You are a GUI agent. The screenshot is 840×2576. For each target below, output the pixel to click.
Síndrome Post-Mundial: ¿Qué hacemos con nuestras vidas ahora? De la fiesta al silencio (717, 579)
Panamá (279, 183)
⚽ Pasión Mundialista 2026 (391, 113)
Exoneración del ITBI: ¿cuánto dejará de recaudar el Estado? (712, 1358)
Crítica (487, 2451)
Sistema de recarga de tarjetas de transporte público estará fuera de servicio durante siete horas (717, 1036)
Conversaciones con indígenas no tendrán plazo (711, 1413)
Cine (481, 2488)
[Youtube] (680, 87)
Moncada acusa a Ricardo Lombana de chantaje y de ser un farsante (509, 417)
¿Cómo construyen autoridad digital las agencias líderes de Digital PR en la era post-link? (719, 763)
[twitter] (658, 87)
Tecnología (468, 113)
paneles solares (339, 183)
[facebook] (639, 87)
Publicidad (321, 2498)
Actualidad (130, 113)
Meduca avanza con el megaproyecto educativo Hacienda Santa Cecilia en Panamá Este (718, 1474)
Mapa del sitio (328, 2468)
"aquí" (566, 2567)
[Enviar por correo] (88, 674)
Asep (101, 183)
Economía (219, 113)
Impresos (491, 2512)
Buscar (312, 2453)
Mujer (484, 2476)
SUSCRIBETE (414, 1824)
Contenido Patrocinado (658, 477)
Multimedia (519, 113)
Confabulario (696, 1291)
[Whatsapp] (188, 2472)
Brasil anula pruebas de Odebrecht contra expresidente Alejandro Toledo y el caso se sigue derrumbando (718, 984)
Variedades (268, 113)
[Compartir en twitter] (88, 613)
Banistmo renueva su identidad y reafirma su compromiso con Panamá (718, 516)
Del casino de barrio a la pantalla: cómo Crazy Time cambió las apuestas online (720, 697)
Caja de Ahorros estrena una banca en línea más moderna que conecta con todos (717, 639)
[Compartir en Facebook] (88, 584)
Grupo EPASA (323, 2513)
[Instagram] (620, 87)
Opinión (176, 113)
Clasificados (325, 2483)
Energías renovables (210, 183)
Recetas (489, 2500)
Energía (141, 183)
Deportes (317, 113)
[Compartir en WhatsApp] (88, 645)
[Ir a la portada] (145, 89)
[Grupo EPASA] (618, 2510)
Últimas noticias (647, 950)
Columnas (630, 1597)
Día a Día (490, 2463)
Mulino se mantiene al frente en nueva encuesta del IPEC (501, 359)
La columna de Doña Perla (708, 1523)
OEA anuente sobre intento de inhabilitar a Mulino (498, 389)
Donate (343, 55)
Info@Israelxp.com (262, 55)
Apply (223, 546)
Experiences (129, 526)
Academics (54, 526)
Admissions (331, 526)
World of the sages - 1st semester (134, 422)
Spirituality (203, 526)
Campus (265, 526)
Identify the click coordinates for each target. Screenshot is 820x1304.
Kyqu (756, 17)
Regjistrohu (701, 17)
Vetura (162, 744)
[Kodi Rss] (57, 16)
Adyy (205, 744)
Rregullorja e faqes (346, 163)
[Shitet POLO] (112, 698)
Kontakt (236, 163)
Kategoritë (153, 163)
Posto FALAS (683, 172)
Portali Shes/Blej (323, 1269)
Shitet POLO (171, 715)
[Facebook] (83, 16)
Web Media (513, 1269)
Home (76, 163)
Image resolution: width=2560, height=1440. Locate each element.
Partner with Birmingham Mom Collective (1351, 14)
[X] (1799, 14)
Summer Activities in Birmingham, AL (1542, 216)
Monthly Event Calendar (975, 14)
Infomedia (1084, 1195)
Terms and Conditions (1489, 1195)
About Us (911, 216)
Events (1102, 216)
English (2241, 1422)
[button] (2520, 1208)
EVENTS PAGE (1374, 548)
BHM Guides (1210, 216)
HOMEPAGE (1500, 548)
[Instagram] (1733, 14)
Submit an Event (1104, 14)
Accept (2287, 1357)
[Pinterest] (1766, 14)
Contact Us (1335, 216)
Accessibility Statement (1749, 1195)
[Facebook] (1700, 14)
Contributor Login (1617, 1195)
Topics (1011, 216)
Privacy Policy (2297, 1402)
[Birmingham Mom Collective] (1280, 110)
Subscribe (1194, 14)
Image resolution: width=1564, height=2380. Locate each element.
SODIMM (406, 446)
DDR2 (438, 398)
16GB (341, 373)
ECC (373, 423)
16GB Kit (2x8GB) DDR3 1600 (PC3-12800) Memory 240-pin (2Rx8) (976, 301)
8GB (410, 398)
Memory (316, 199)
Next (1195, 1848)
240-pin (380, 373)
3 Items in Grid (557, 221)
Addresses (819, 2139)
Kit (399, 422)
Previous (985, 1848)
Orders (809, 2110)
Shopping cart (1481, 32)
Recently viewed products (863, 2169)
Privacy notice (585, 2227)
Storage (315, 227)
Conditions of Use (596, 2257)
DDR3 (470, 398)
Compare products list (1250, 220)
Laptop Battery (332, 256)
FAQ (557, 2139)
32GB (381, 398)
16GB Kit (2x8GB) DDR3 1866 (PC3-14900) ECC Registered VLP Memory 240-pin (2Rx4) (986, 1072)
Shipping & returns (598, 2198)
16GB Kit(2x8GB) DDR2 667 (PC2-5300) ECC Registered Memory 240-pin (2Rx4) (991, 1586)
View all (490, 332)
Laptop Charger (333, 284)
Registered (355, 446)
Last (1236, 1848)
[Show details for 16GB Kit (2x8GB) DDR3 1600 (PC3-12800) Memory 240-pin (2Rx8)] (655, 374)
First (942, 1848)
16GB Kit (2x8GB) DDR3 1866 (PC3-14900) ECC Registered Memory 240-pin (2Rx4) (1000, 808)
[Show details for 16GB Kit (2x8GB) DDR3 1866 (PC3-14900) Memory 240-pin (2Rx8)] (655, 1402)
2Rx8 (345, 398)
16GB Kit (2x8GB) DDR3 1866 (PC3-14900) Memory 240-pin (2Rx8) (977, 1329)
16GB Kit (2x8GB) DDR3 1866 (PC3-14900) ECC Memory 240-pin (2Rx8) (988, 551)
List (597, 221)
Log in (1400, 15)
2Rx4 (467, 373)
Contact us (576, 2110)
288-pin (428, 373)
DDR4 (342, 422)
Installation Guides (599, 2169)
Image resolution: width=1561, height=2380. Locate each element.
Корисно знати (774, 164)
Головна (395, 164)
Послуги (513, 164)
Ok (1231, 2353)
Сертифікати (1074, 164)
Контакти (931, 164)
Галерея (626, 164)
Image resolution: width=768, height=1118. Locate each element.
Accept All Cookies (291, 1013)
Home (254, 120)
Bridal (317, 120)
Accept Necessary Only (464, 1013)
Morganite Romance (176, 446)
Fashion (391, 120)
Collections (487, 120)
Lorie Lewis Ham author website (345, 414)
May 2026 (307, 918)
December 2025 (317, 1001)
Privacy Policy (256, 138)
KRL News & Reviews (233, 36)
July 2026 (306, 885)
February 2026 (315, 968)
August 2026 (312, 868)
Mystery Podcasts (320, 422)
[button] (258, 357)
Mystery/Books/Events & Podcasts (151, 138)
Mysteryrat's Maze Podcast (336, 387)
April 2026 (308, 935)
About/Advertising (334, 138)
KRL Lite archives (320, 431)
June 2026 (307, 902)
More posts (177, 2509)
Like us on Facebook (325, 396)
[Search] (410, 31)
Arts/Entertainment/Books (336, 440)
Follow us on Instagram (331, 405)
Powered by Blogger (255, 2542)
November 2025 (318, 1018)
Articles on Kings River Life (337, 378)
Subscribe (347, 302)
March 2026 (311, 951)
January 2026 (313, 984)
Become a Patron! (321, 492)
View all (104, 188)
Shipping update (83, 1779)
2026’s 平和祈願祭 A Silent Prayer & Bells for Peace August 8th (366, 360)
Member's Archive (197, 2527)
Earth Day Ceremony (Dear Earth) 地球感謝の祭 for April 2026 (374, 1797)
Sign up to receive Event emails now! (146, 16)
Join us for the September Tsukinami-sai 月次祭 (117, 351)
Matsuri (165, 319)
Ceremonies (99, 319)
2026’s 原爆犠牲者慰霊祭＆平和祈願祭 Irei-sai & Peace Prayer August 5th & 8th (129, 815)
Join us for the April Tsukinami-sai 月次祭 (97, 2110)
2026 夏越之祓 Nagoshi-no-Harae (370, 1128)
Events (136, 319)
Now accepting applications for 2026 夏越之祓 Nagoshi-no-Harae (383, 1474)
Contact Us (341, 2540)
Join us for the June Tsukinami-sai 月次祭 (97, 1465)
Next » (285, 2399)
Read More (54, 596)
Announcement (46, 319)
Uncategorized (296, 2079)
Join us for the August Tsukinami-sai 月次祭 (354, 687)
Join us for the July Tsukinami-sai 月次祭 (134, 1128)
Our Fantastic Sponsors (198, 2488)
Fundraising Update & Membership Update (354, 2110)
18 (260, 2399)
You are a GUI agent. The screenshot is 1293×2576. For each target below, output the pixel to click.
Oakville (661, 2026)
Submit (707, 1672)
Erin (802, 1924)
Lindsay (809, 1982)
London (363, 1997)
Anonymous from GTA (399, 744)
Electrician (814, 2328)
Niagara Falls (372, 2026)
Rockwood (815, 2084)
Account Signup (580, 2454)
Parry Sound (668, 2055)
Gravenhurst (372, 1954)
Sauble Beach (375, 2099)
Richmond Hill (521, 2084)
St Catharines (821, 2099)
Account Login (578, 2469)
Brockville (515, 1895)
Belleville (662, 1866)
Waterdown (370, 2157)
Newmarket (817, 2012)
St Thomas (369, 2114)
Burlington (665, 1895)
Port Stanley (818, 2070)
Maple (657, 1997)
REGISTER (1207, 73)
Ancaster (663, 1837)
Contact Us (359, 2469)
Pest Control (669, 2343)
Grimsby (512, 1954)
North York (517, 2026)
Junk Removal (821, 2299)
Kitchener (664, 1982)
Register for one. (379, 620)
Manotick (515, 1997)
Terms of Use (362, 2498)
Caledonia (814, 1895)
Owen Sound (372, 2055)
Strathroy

* **Task to complete**
Examine the records and pull out every line where the string "Nagoshi" occurs.

* **Exercise response**
2026 夏越之祓 Nagoshi-no-Harae (370, 1128)
Now accepting applications for 2026 夏越之祓 Nagoshi-no-Harae (383, 1474)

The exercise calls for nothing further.